American animator and producer Bruce W. Smith briefly began developing a series for Warner Bros. starring the titular character. In Smith's proposed story line, which was never produced, Screwy thinks he is in Hollywood, California, but in reality he is in Hollywood, Alabama.

==Voice actors==
- Wally Maher (1944–46)
- William Hanna (scream in Screwball Squirrel)
- Pinto Colvig (laughing in The Screwy Truant)
- Charlie Adler (Droopy, Master Detective)
- Jeff Bergman (Boomerang bumpers)
- Paul Reubens (Tom and Jerry's Giant Adventure)
- Sean Kenin (The Tom and Jerry Show)

==Cartoons==

| # | Title | Release date |
|---|---|---|
| 1 | Screwball Squirrel | April 1, 1944 |
| 2 | Happy-Go-Nutty | June 24, 1944 |
| 3 | Big Heel-Watha (Buck of the Month) | October 21, 1944 |
| 4 | The Screwy Truant | January 13, 1945 |
| 5 | Lonesome Lenny | March 9, 1946 |

==Comics==
===List of comics appearances===
- Our Gang Comics #12–14 (1944) (Dell Comics)
- Tom & Jerry's Winter Carnival #1 (1952), #2 (1953) (Dell)
- Tom & Jerry's Winter Fun #3 (1954), #6 (1957), #7 (1958), #8 (1958) (Dell)
- Tom & Jerry's Summer Fun #1 (1954), #2 (1955) (Dell)
- Tom and Jerry #213 (1962), #231, #232 (1966), #258 (1971)
- Golden Comics Digest #3, #5 (1969), #8 (1970), #18 (1971), #22, #25 (1972), #28 (1973), #41 (1975) (Gold Key Comics)
- Tex Avery's Wolf and Red various issues (1995) (Dark Horse Comics)
- Tex Avery's Screwball Squirrel (1995) (Dark Horse Comics)
- Tex Avery's Droopy various issues (1995) (Dark Horse Comics)
- Comics and Stories various issues (1996) (Dark Horse Comics)

Some earlier comics style the character's name as "Skrewy Squirrel" or "Skrewy the Screwball Squirrel." Additional titles, not listed here, include the character in one-page gag or puzzle features.

==Home media==
Several Screwy Squirrel cartoons were released as bonus features on classic Warner Bros. titles including:
- Screwball Squirrel on the DVD of The Thin Man Goes Home
- Happy-Go-Nutty on the DVD of Dragon Seed
- The Screwy Truant on the DVD of The Clock (1945 film)
- Lonesome Lenny on the DVD of Undercurrent
- Screwball Squirrel on the Blu-Ray of Looney Tunes Platinum Collection: Volume 2 (Disc 3)

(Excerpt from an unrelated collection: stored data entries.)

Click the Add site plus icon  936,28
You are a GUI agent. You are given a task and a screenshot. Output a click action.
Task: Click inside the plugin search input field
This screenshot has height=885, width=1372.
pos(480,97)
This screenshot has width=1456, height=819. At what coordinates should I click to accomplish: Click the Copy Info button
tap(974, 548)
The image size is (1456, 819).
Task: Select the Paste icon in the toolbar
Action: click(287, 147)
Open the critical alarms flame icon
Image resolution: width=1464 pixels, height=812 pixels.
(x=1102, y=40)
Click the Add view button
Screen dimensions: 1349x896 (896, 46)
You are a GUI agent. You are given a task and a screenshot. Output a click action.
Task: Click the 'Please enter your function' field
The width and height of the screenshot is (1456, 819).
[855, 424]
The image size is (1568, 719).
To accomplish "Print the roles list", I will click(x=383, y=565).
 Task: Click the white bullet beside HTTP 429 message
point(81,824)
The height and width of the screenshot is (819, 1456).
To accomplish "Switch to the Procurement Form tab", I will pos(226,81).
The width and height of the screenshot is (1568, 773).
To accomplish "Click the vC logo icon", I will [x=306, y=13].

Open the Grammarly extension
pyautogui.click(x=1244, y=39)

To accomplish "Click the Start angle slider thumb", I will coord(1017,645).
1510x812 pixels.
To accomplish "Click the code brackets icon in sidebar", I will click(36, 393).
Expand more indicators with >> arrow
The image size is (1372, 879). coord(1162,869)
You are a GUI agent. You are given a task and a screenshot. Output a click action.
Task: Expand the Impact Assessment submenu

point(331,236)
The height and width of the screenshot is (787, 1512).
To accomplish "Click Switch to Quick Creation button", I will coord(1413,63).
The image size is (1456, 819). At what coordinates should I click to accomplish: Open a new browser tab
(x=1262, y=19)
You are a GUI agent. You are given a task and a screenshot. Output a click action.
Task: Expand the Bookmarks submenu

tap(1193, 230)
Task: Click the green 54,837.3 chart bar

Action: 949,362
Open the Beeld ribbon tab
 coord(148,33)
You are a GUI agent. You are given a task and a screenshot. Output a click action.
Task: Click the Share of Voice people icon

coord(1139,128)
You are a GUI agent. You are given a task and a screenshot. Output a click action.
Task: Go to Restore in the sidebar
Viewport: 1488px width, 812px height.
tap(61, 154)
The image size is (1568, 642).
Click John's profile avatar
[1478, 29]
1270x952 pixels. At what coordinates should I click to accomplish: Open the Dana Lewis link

In March 2020, Screwball Squirrel, The Screwy Traunt, Big Heel-Watha and Lonesome Lenny were released on Blu-Ray, fully restored and uncut, by Warner Archive as part of Tex Avery Screwball Classics: Volume 1. Happy Go Nutty was released on October 5, 2021 as part of Tex Avery Screwball Classics: Volume 3- completing Screwy’s filmography.